EXERCISE. When a line of the records contains "computer", copy it.

Saved data entries
╭──

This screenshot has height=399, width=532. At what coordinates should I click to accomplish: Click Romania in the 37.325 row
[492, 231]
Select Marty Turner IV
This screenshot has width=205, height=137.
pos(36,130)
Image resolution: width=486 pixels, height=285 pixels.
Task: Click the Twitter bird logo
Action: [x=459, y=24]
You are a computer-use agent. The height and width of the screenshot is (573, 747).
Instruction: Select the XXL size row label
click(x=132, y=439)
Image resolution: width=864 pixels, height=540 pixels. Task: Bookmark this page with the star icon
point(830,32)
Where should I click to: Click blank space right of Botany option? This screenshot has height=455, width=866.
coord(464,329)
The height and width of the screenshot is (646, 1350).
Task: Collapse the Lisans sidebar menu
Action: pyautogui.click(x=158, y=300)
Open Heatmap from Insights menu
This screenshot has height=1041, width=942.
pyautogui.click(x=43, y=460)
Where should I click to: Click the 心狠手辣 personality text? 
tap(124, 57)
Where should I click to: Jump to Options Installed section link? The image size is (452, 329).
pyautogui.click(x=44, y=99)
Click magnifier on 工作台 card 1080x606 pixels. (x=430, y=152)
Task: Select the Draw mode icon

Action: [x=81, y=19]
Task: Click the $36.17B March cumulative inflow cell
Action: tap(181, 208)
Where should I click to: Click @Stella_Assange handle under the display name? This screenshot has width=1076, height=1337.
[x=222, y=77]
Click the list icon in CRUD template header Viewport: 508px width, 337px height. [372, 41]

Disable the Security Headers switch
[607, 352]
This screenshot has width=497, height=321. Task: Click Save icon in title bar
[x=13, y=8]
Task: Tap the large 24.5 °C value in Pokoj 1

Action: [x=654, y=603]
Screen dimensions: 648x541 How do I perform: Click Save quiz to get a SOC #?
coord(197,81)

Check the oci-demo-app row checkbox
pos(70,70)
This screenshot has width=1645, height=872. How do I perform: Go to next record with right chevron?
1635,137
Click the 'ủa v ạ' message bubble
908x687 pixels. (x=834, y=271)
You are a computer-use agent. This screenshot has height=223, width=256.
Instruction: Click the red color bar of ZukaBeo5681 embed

╰──

SOLUTION BELOW.
You are a computer-use agent. The height and width of the screenshot is (573, 747).
You are a computer-use agent. This screenshot has height=223, width=256.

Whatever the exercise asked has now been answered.